2) Even when using Quadrix, we can't ignore absolute values. A P/E ratio of 20 is pricier than a P/E ratio of 16, even if market conditions earn the P/E of 20 a Quadrix score similar to that earned by the P/E of 16 during its time. Does that mean we should disregard Value scores when the market gets expensive? Not at all. But there's a reason we discuss the market's broad valuation frequently in our Market Commentaries.
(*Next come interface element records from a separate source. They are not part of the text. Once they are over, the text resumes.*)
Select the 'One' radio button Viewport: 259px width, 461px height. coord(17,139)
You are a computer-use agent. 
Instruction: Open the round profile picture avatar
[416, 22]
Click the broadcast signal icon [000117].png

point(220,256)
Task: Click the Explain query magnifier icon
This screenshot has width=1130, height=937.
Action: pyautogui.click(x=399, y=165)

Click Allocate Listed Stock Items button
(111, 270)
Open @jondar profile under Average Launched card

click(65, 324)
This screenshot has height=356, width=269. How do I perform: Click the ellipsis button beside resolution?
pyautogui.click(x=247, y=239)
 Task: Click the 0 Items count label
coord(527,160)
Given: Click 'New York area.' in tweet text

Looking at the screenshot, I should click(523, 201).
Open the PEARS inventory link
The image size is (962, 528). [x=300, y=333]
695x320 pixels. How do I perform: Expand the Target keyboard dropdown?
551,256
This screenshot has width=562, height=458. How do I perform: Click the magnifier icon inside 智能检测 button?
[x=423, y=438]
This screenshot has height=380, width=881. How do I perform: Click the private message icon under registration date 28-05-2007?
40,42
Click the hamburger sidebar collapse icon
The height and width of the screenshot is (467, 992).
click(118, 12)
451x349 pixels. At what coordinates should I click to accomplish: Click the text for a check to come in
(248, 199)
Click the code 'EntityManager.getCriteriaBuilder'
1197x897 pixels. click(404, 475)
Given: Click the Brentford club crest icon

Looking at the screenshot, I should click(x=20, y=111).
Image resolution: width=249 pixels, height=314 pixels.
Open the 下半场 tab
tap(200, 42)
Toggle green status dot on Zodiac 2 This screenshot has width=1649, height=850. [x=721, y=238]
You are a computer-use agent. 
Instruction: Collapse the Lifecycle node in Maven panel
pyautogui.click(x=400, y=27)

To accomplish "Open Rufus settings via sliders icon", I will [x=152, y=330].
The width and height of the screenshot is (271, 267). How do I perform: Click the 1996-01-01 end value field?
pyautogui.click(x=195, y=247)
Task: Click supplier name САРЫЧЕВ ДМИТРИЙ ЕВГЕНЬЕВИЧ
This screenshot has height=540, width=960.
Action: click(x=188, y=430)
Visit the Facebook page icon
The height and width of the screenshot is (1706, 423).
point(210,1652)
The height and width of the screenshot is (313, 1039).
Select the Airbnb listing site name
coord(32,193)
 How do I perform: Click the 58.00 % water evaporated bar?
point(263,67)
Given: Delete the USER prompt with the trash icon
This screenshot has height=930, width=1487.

When valuations get stretched, we often see a greater risk of a marketwide correction, which will probably affect most stocks, even those with high Quadrix scores.

3) While the Quadrix Value score has the best long-term performance record of the six category scores, investors shouldn't rely solely on it. No quantitative system, no matter how well-designed, takes the same snapshot of the market all the time. And sometimes, for whatever reason, the Value score doesn't work. Not surprisingly, during those periods, other category scores tend to see increased predictive power.

The Quadrix Overall score takes into account about 100 individual statistics reflecting a variety of aspects of each stock and, regardless of market conditions, provides you with our best quantitative assessment of how an individual stock stacks up against the rest.